SOURCE MATERIAL →
..............................
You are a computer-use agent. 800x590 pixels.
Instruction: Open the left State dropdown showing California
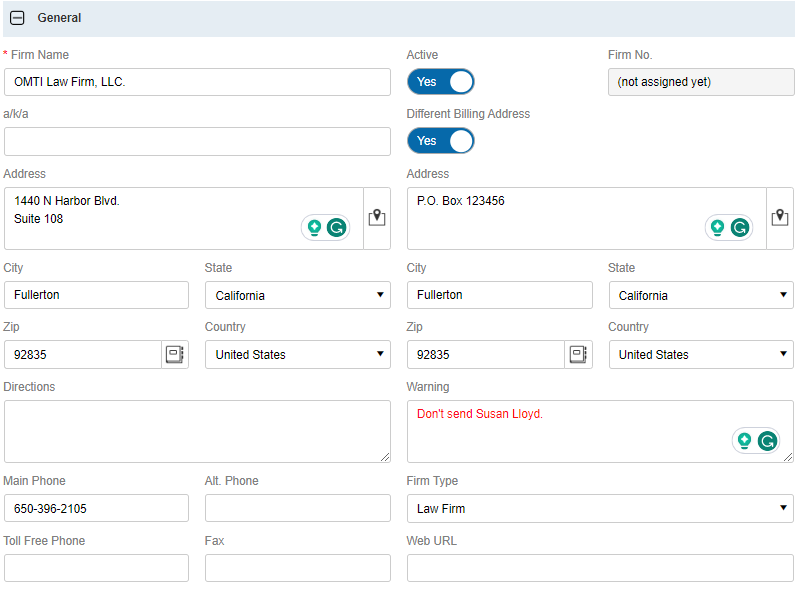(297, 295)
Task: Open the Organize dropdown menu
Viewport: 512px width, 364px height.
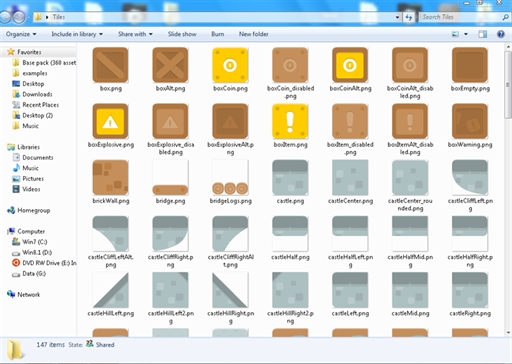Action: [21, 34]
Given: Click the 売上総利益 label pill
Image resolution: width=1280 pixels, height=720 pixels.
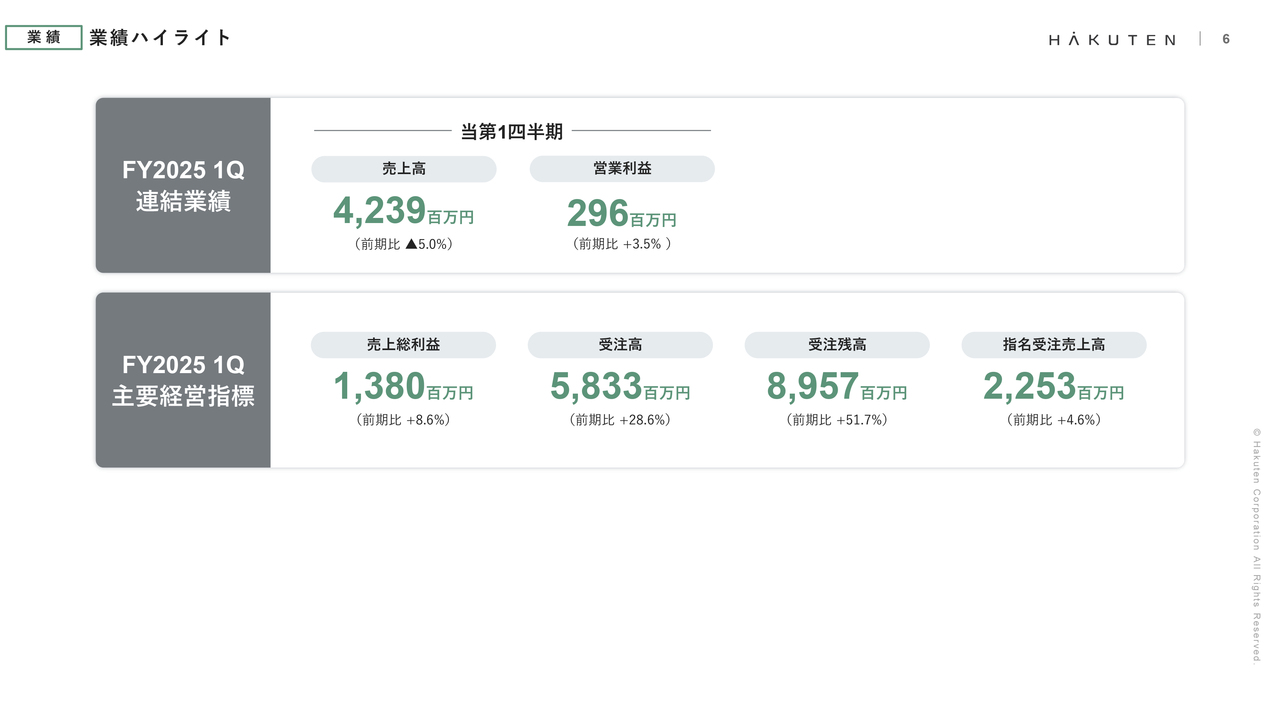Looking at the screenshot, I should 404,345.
..............................
WHAT IS REQUIRED →
The answer must consist of the line containing "Image resolution: width=1280" and every line after it through the end of the records, retyped exactly, with all pictures left out.

RESPONSE FOR THIS EXERCISE →
Image resolution: width=1280 pixels, height=720 pixels.
Looking at the screenshot, I should 404,345.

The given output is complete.